At the application level, WKYMVm is widely used in intervention studies in various animal models of inflammation and tissue injury, including LPS (Cat. No.: N2894)-induced acute lung injury, inflammatory calvarial osteolysis, sepsis and pneumonia sepsis caused by bacterial/fungal infection, bleomycin (Cat. No.: A8331)-induced scleroderma, diabetic wound healing impairment, ulcerative colitis, ischemia-reperfusion injury, and spinal cord injury, to evaluate its anti-inflammatory, tissue-protective, and functional reconstruction effects. Common in vitro concentrations range from nanomolar to low micromolar levels: in dHL‑60 neutrophil-like cells, treatment with 1 μM for 1 h can significantly enhance MPO and NO release, with no obvious cytotoxicity within the range of 1–1000 nM; in osteoclast differentiation systems of RAW264.7 and bone marrow-derived macrophages, 0.1–10 μM is commonly used and can dose-dependently inhibit osteoclast formation and bone resorption; in Caco‑2 intestinal epithelial cells, 10–1000 nM can promote cell proliferation. In animal experiments, commonly used doses are mostly 2.5–8 mg/kg, with administration routes including intraperitoneal injection, subcutaneous injection, and intranasal administration. For example, in an acute lung injury model, intraperitoneal injection of 2.5–5 mg/kg/day for 4 consecutive days can significantly alleviate lung inflammation and tissue injury; in an inflammatory osteolysis model, subcutaneous calvarial administration of 4–8 mg/kg once every 48 hours for a total of 7 doses can significantly reduce bone loss. Pharmacokinetic data show that this peptide is rapidly degraded in vivo: when administered intraperitoneally to rats at 2.5 mg/kg, the half-life is approximately 4.9 min, and when administered intravenously at the same dose, the half-life is approximately 15.7 min, suggesting that dosing frequency or sustained-release/carrier optimization should be considered when designing dosing regimens.

References:

[1] Christophe T, Karlsson A, Dugave C, Rabiet MJ, Boulay F, Dahlgren C. The synthetic peptide Trp-Lys-Tyr-Met-Val-Met-NH2 specifically activates neutrophils through FPRL1/lipoxin A4 receptors and is an agonist for the orphan monocyte-expressed chemoattractant receptor FPRL2. J Biol Chem. 2001 Jun 15;276(24):21585-93. doi: 10.1074/jbc.M007769200. Epub 2001 Apr 2. PMID: 11285256.

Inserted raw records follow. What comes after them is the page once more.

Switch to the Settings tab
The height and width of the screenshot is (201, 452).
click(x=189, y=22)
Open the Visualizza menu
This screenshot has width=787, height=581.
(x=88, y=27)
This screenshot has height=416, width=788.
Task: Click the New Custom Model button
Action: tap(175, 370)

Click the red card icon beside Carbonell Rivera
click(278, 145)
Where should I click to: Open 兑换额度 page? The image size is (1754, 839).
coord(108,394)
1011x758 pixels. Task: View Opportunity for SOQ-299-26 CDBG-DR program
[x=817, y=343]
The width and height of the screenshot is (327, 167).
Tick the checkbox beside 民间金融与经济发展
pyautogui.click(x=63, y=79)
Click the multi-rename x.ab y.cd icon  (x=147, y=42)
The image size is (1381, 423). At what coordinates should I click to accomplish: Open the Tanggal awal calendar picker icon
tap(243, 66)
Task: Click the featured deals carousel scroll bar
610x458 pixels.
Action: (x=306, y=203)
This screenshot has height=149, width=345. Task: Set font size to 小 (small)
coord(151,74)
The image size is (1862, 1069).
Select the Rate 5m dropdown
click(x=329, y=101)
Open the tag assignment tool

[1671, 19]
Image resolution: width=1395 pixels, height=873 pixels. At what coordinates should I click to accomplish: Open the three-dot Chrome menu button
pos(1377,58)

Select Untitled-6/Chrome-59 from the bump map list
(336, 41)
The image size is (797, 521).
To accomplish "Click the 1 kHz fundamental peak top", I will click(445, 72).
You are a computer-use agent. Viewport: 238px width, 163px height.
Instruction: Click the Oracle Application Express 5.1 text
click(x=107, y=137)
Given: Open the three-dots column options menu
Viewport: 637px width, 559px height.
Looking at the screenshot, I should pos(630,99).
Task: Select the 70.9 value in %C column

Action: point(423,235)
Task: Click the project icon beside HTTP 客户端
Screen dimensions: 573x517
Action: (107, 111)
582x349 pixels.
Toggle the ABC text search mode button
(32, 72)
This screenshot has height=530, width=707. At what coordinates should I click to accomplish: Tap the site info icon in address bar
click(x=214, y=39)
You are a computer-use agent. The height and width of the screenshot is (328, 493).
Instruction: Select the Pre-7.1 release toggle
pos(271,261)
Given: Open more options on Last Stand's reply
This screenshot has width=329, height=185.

[2] Hu J, Li X, Chen Y, Han X, Li L, Yang Z, Duan L, Lu H, He Q. The protective effect of WKYMVm peptide on inflammatory osteolysis through regulating NF-κB and CD9/gp130/STAT3 signalling pathway. J Cell Mol Med. 2020 Jan;24(2):1893-1905. doi: 10.1111/jcmm.14885. Epub 2019 Dec 14. PMID: 31837208; PMCID: PMC6991638.

[3] Lee H, Lee J, Park Y, Kim JH, Eickelberg O, Yang SR. WKYMVm ameliorates acute lung injury via neutrophil antimicrobial peptide derived STAT1/IRF1 pathway. Biochem Biophys Res Commun. 2020 Dec 10;533(3):313-318. doi: 10.1016/j.bbrc.2020.09.036. Epub 2020 Sep 18. PMID: 32958247.

[4] Yang Y, Zhao J, Jiang C, Zhang Y, Han M, Liu H. WKYMVm Works by Targeting Immune Cells. J Inflamm Res. 2023 Jan 6;16:45-55. doi: 10.2147/JIR.S390394. PMID: 36636250; PMCID: PMC9831254.